A lengthy piece in Wired:
But what does the law say about autonomous vehicles?
“The law in California is silent, it doesn’t address it,” Google’s Anthony Levandowski told me. “The key thing is staying within the law — there’s a always a person behind the wheel, the person in the seat is still the driver, they set the speed, they’re ready to take over if anything goes wrong.”
Ryan Calo, who studies, among other things, the legal aspects of robotics at Stanford University’s Center for Internet and Society, notes, “generally speaking, something is lawful unless it is unlawful — that’s the whole idea of having a system of so-called ‘negative liberties.’”
He has parried on this issue with economist Tyler Cowen, who counters with one local driving code, which states “No person shall operate a motor vehicle upon the streets of the city without giving full time and attention to the operation of the vehicle.” And yet by this definition alone there was nothing illegal about what the Google engineers, sitting up front and busily monitoring the Prius’ various operations, were doing. They were within both the spirit and letter of the law.
In fact, you could argue they were paying more attention than any of the drivers around us.

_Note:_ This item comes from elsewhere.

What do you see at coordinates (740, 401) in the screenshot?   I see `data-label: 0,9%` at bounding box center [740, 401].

Ryan is a friend. Keep an eye on him.
So is Nevada simply reaffirming what’s on the road, or raising the specter that existing in-car technologies would be subject to the requirements laid out in the draft regulations? For example, would the requirement that “prior to testing, each person must be trained to operate the autonomous technology, and must be instructed on the autonomous technology’s capabilities and limitations” apply to someone test-driving a new Mercedes-Benz?
Calo doesn’t think so.
“It sets out a definition of autonomous technology that is based in part on the statutory definition of autonomous vehicle that the legislature gave to the DMV, and then it very explicitly excludes essentially all of the individual technologies that are commercially available today,” he says. “It’s an open question if it would exclude them in their combination or in their particular uses but it reflects the DMV’s effort to say no, no, no, we’re really not talking about things you can buy today, we’re really not talking about the driver assistive technologies, we’re talking about autonomous in its extreme sense.”
And this is the million-dollar question that applies to all aspects of AI (not just autonomous cars)–what happens when the decision-making is shifted from the human to the machine?

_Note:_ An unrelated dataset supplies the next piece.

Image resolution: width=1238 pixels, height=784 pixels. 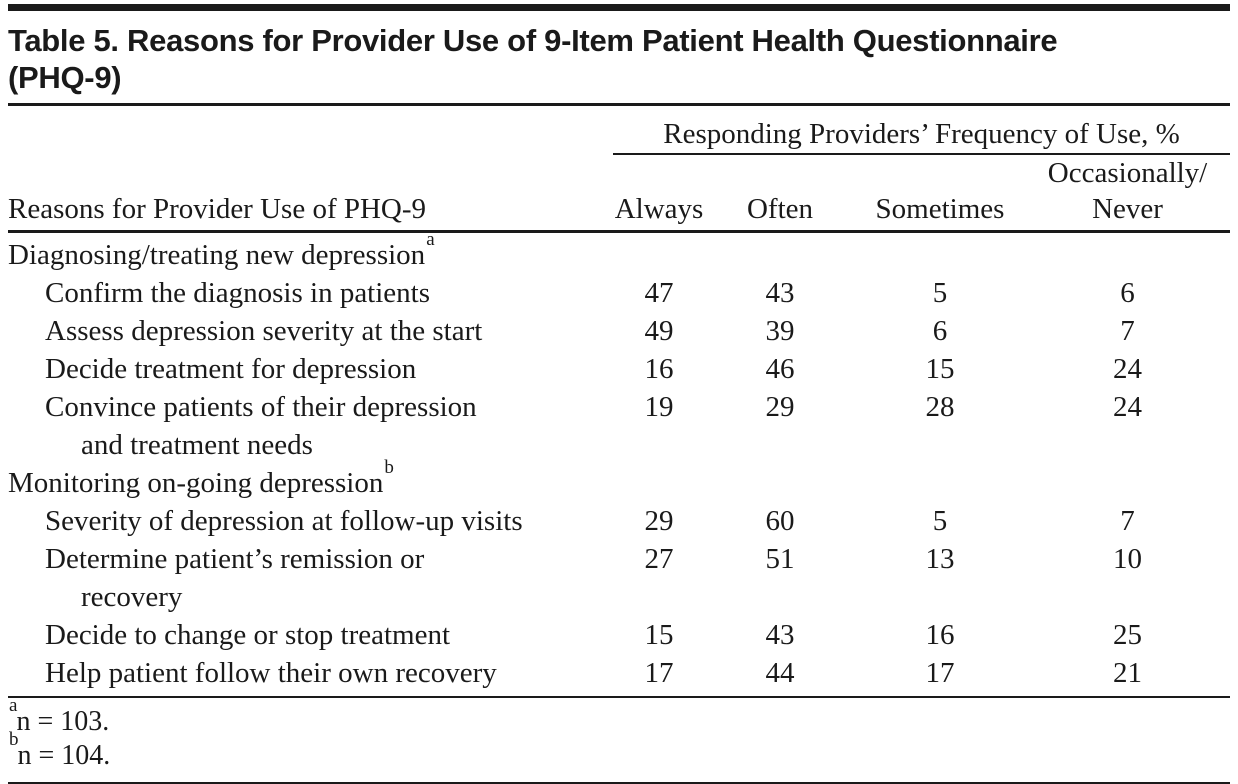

Welcome to the brave new world of autonomous vehicle law. When the rules become official, Nevada will become the first state to broach the subject (largely thanks to Google’s influence). But as increasingly autonomous technologies enter our cars, the legal questions, liability in particular, have grown more relevant. As a report by the RAND Corporation notes, “As these technologies increasingly perform complex driving functions, they also shift responsibility for driving from the driver to the vehicle itself…. [W]ho will be responsible when the inevitable crash occurs, and to what extent? How should standards and regulations handle these systems?”
…As der Heijden and van Wees write, “under fault-liability regimes drivers and vehicle owners will not be liable if they acted as a careful person.” But what’s the definition of a careful person in an autonomous vehicle? How could we prove ex post facto they were monitoring the car’s performance and not simply daydreaming?
Or what if the autonomous or semi-autonomous vehicle is a Mercedes-Benz using a hypothetical Google geolocation product and it crashes into a barrier while headed for an off-ramp because it misjudged its location? Is fault attributed to Mercedes (acting on the information), or Google (providing the information), or the driver for not correcting for the error? . . .
An interesting and related area of inquiry here is product liability in the case of crashes that occurred as drivers were given incorrect coordinates by navigation systems. As legal scholar John Woodward notes in an article in the Dayton Law Review, finding fault in that case requires not only locating the source of the malfunction (software, hardware, or a triangulation snafu involving a wayward satellite in the heavens), but ascertaining whether the navigation instructions doled out by GPS constitute a product or a service — which would render product liability claims moot.
I just blogged about this the other day.